═══ 掲載本文

これが、山口弁の代表的な使われ方の一つとして知られている。

「うん、ぶちうまい。
シマヤの味噌、ぶちうまい。」

むかし、プロ野球の広島カープの津田投手が、
シマヤ味噌のテレビコマーシャルで、
そのせりふを棒読みしていた姿が思い出されるのだが、

「ぶち」

とは、「とても」、とか、「すごく」と同じで
形容詞・形容動詞を強調する副詞である。

なので、わが大邱の友・サンテおっぱの大好きな、「まちゅうら・あや」の楽曲

『Yeah! めっちゃホリディ』

は、山口弁でいえば、

『Yeah! ぶちホリディ』

となる。

さて、山口にお住まいの方ならご存じであろう。
「ぶち」
にはバリエーションがある。

そのひとつめが
「ぶり」
である。

すなわち、

「ぶりうめえ」

である。
ブチよりも、わずかに、ローカルな、
こなれた、土着のかんじがする。(かもしれない。)

══════

-- 記述課題 --
山口弁の「ぶち」についての文章を、最後の文の後から書き継いでもらえますか。

═══ 抽出レコード

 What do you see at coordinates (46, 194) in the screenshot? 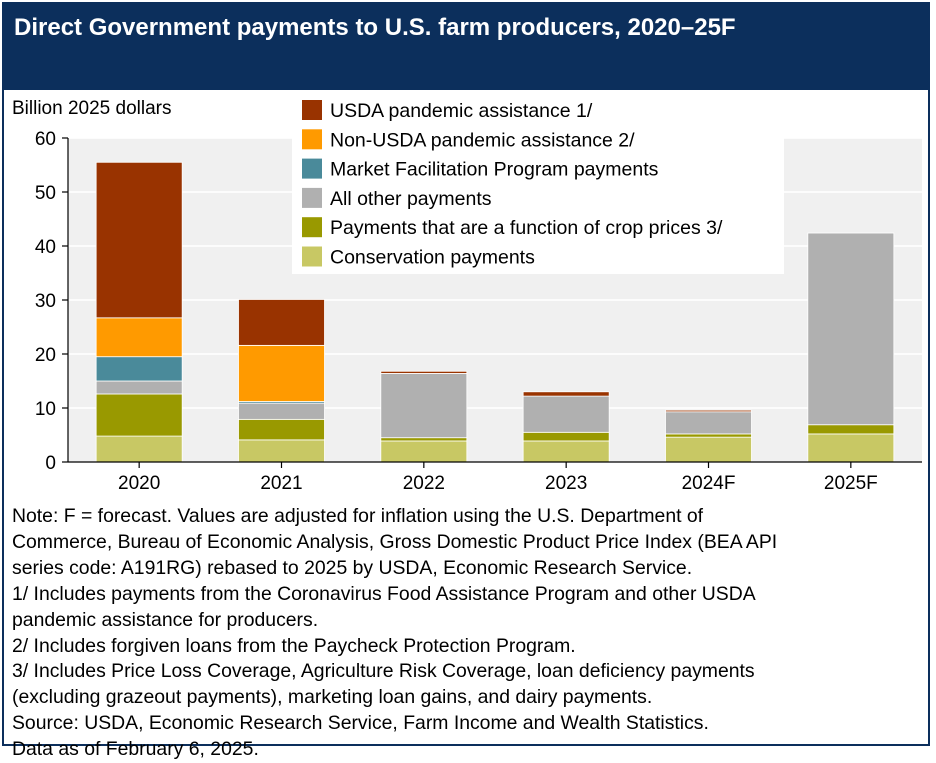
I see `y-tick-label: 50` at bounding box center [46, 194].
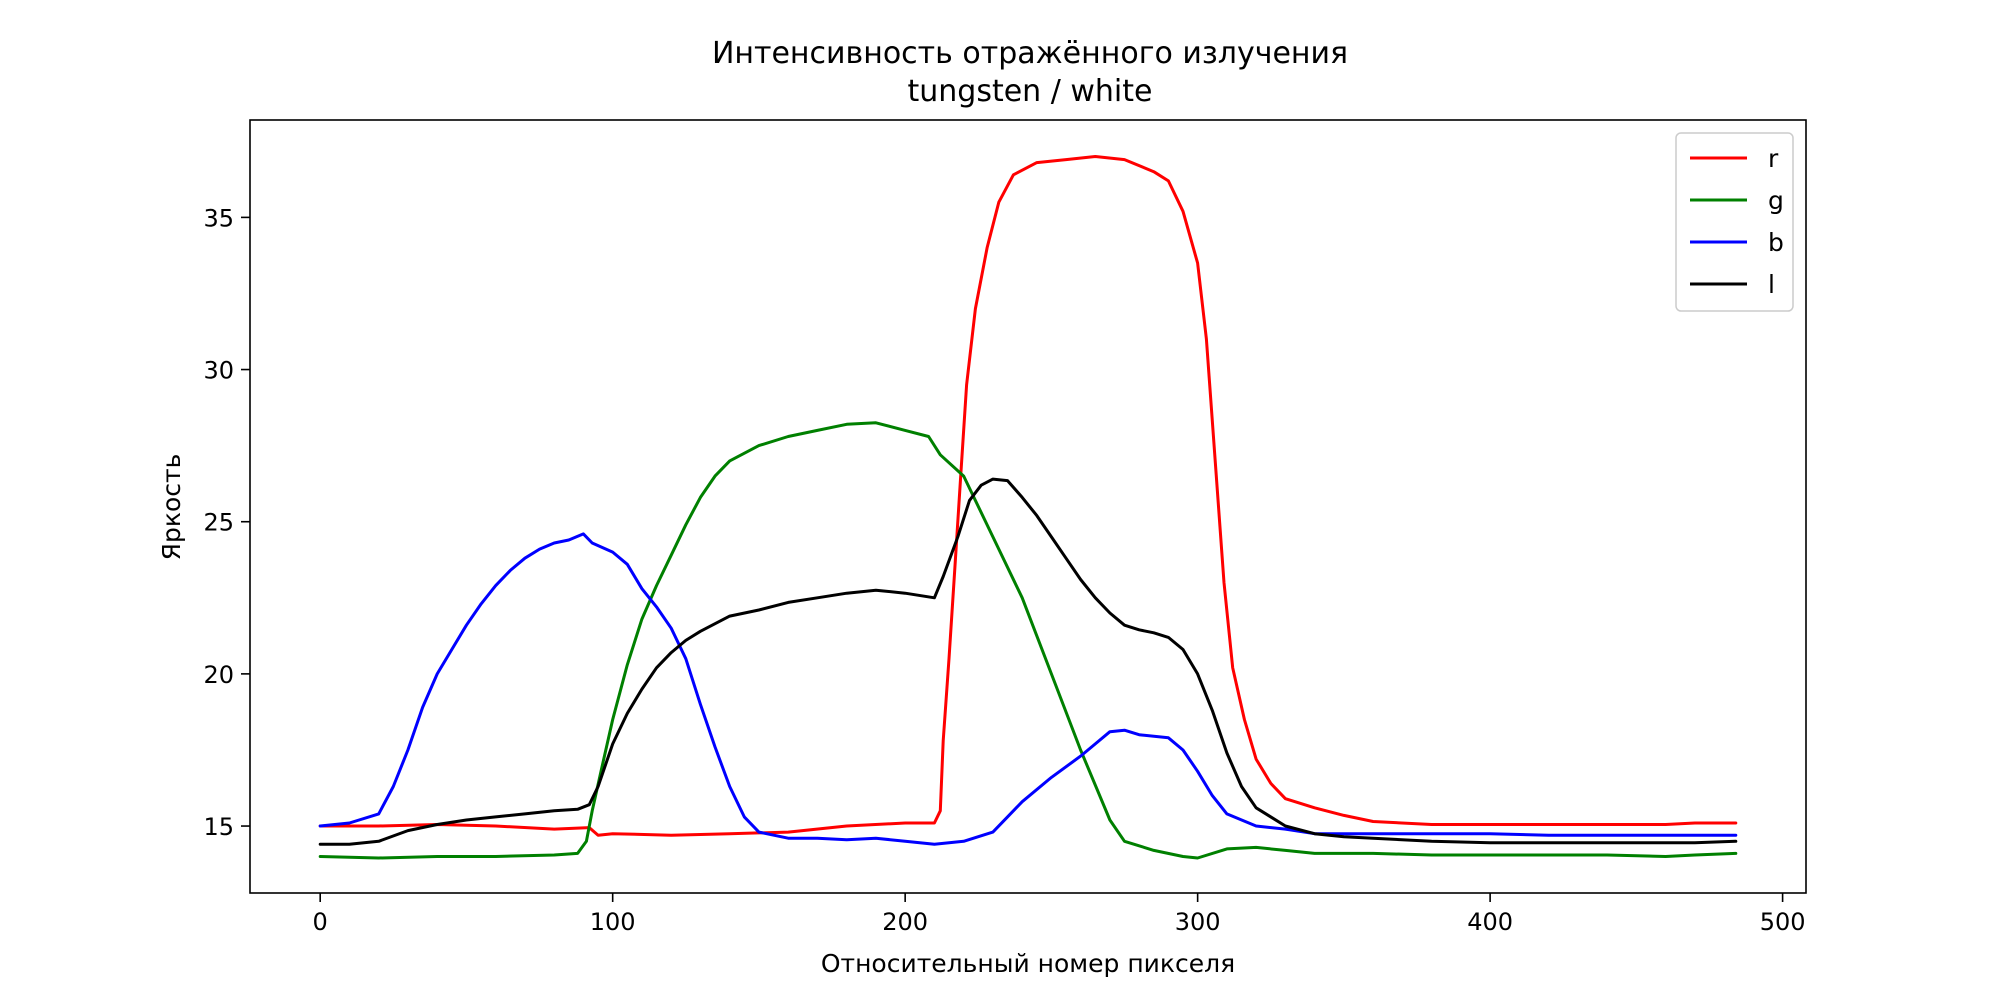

══════
═══ 抽出レコード

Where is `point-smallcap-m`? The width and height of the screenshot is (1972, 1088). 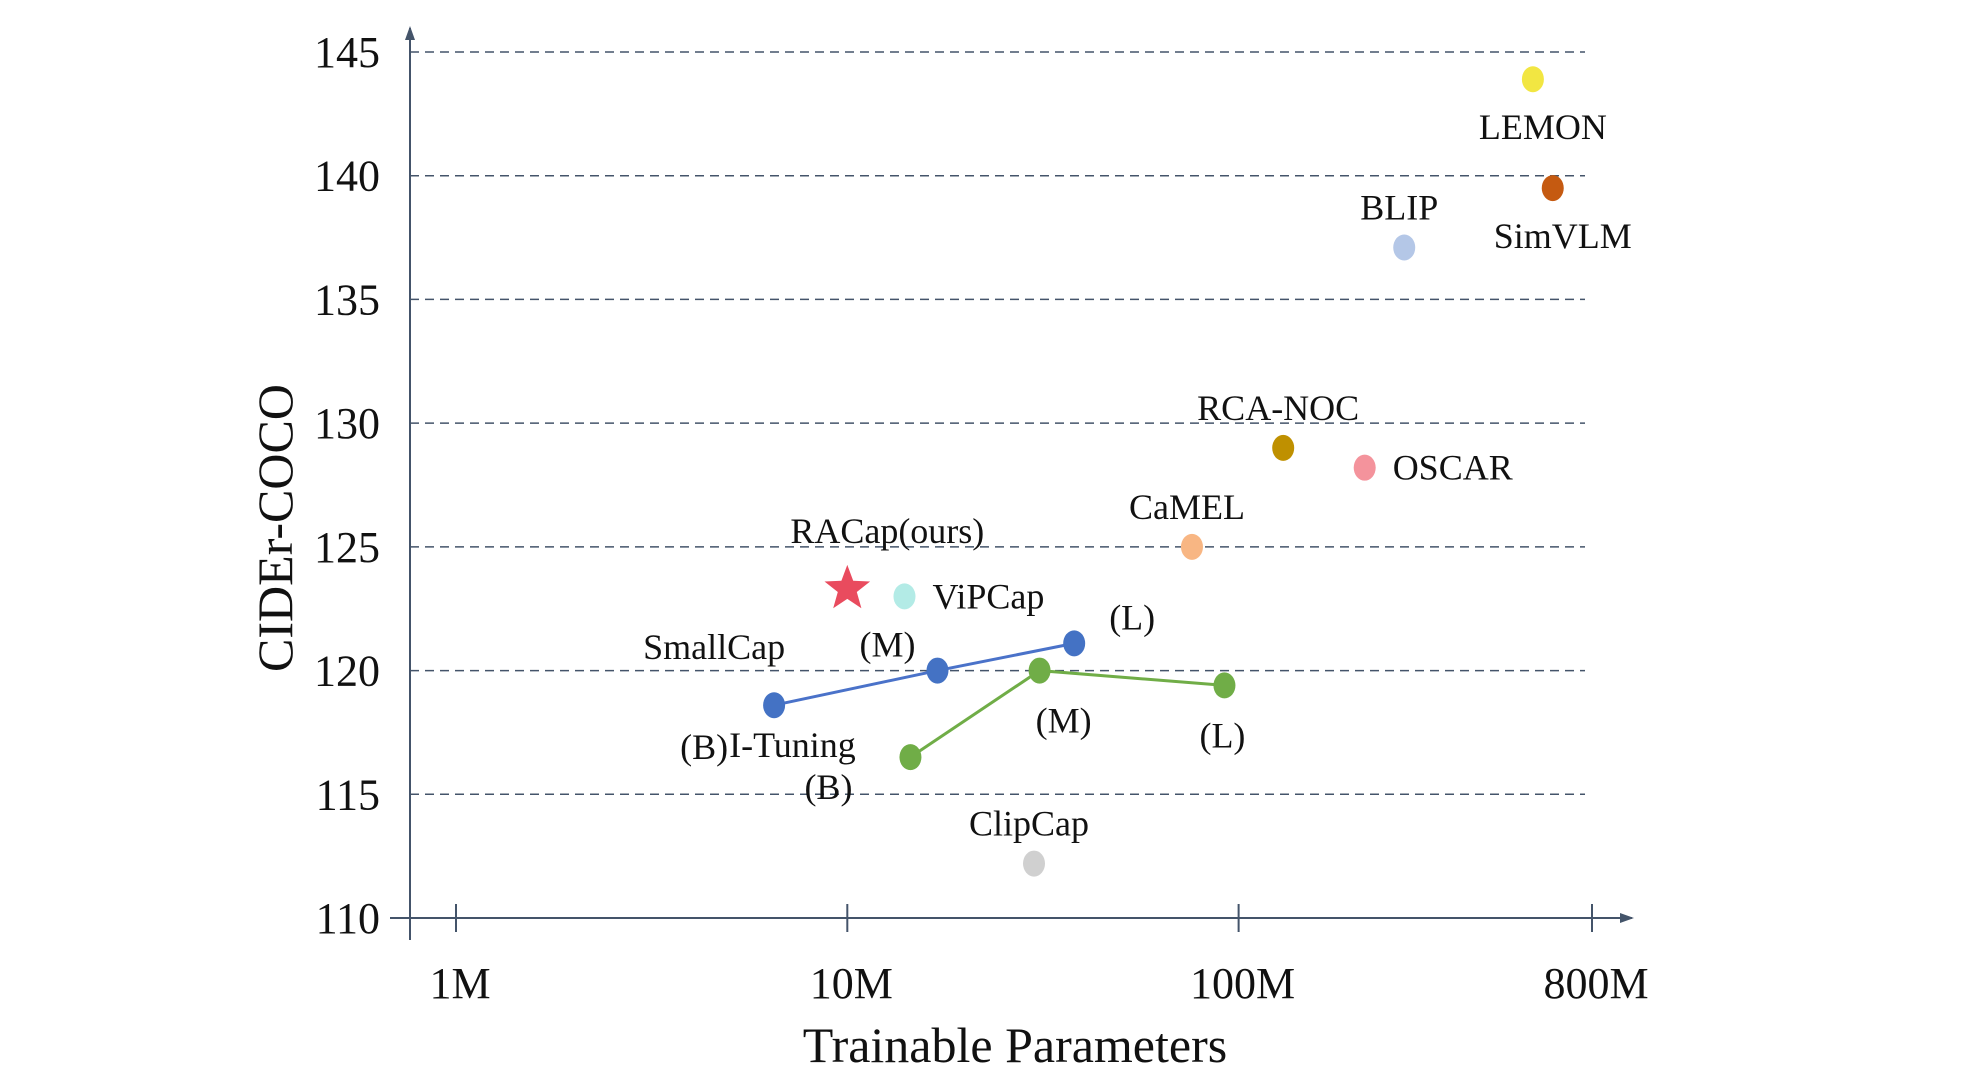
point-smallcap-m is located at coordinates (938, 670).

══════

-- 課題への解答 --
このような変化は、関西言葉でもあって、
「めっちゃ」は、「むっちゃ」につながり、
「めら」とか「めっさ」とか「ごっさ」とか
「ごっつ」とか「ごって」などのバリエーションがあるようである。しらんけど。

さて、
「ぶちうめえ」
「ぶりうめえ」
ときまして、
それだけでは終わりません。
その派生で

「ばりうめえ」

というのもある。

「ばり」は、
若干レアかもしれないが、
きちんと標準山口弁である。

「ぶち」
「ぶり」
「ばり」

とくれば、とうぜん、
「ばち」もある。
「ばちうめえ」
というのも、けっこう耳なじみのある言い方である。

さらに活用形があって、

「めり」

というのがありまして、

「めりうめえ」

となる。
ただしくは「活用形」ではなく「変形」なり「派生形」なのだが、
この「めり」は、比較的、ディープな山口弁かもしれない。
しかし、通じるはずである。
くそガキども中のくそガキどもが好んで使う感じか。

そしてこの
「めり」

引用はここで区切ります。